# GOLD FILLED



## VAN (Mar 3, 2007)

IS THE BEST WAY TO REFINE GOLD FILL TO USE ACID OR AQUA REGIA?


----------



## Harold_V (Mar 4, 2007)

Aqua regia IS acid. It's a combination of HCL & HNO3.

If you don't have a copy, look for the book Refining Precious Metal Wastes, by C.M. Hoke. It's a wonderful book, published in the early '40's, as I recall, that will teach you to process gold wastes properly. Hoke was a chemist that wrote for folks (like us), that may not have a chemical background. I learned refining from that very book, back in the early 70's. 

For your information, Rio Grande (Jewelry) Supply, I think in New Mexico, used to sell a reprint of the book for a reasonable price. Don't know it they still do. 
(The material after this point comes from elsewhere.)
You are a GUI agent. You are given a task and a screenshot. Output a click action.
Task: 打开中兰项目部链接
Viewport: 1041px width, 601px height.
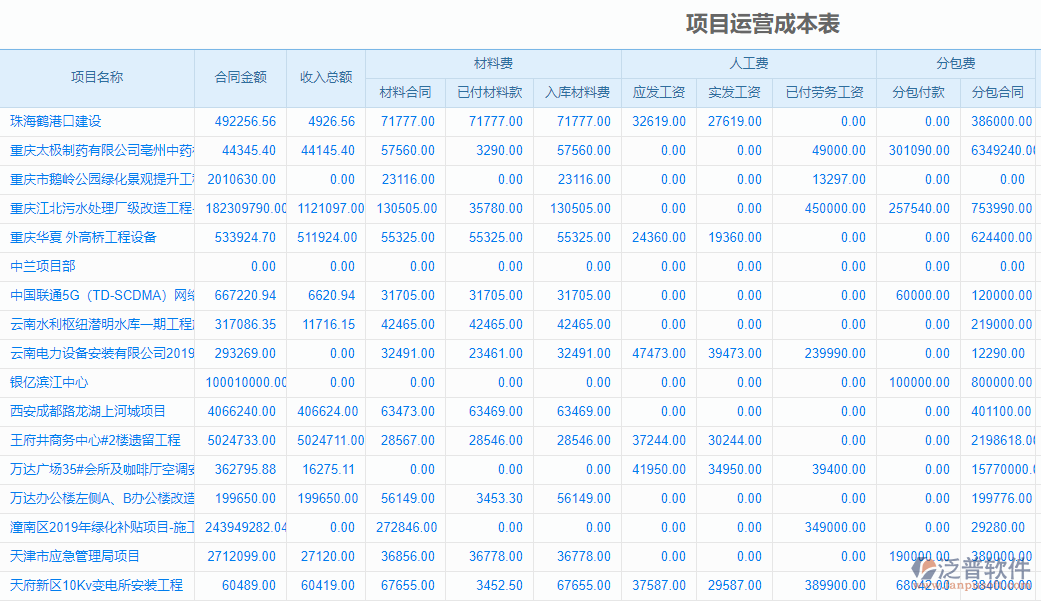click(x=42, y=266)
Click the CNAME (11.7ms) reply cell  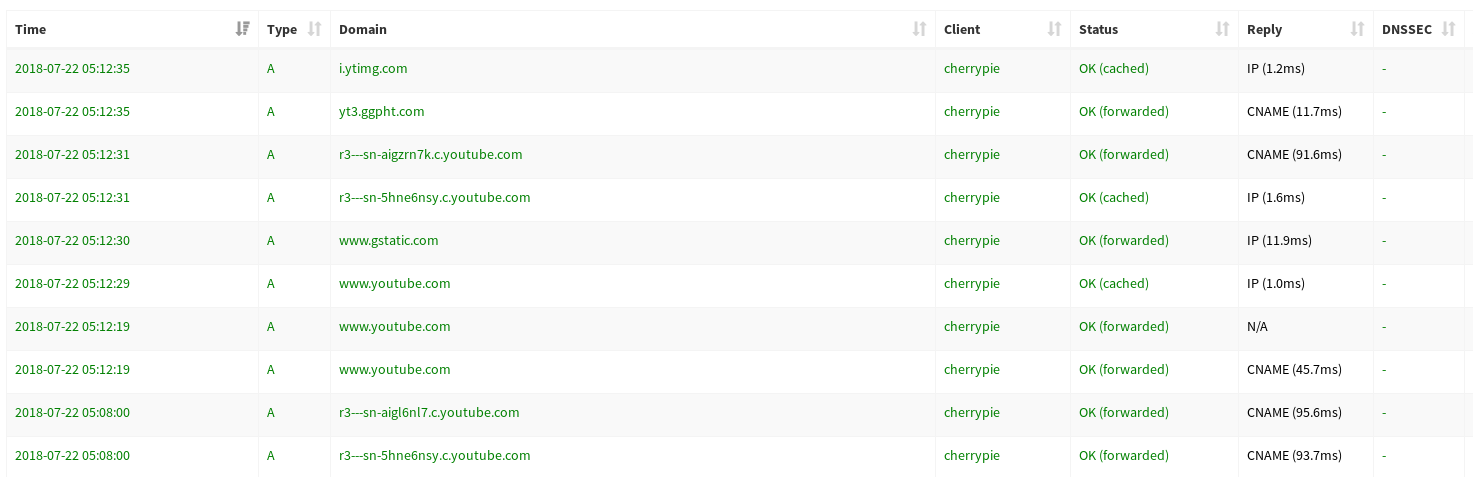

Aqua regia isn't proper for dissolving yellow alloyed gold. The presence of silver makes dissolution difficult, if not impossible. You can literally boil heavy cross sections of 14K gold indefinitely in aqua regia and not dissolve the gold due to the impervious layer of silver chloride that encapsulates the gold, protecting it from further action. It's the presence of chlorine (HCL) that creates the problem. I've had minimal success with 10K, but it's a struggle. Much easier to inquart the stuff with silver and run it with nitric first. 

Processing karat gold is accomplished either by raising the gold content such that it represents no less than 90% of the alloy, and is then dissolved in aqua regia. The alternative is raising the base metal content until gold comprises only 25% of the alloy, at which time the base metal is dissolved with nitric acid. Once the base metal is removed, the gold will then dissolve easily in aqua regia for purification. 

If the items you have in your possession are thin enough, you can run them in nitric to eliminate the base metal, then go after the remains with aqua regia. It's likely that the little remaining silver won't be adequate to stop the gold from dissolving. If it is, you'll find a thin layer of gold that has a green appearance (that's the silver chloride) that refuses to dissolve. I feel that scenario is highly unlikely, however. It should work fine if you start with nitric and water, and pour off the solution before starting with aqua regia. Be sure to recover the silver from the solution. In this case, it's wise to do that with copper plates, for there may be lead present. Use the nitric sparingly---use only enough to do the job. Boiling helps get the mileage out of the acid. I used a gas fired hotplate for that purpose. You can do that outdoors if you don't have a fume hood. 

For your information, it's always a good idea to heat things to redness before starting the refining process. The presence of oil creates problems later-----and there's no better way to eliminate it than by incineration. It makes the stuff look ugly----but does no harm if all you intend to do is extract the values. 

Good luck! 

Harold


----------



## PRECIOUS METALS (Mar 4, 2007)

would it matter if you start burning the mucd while its still wet


----------



## VAN (Mar 4, 2007)

THANKS FOR THE INFO ILL TRY YOUR METHOD I KNEW AQUA WAS ACID BUT FIGURED IT WOULD WORK LOTS TO LEARN
VAN


----------



## VAN (Mar 4, 2007)

WHAT IS THE RECIPE WATER AND NITRIC? PARTS PER


----------



## Harold_V (Mar 5, 2007)

The amount isn't really important. When water is added, the hydronium ion assists the dissolution, so you actually get better mileage from the acid, or so I'm told. I'm not a chemist. 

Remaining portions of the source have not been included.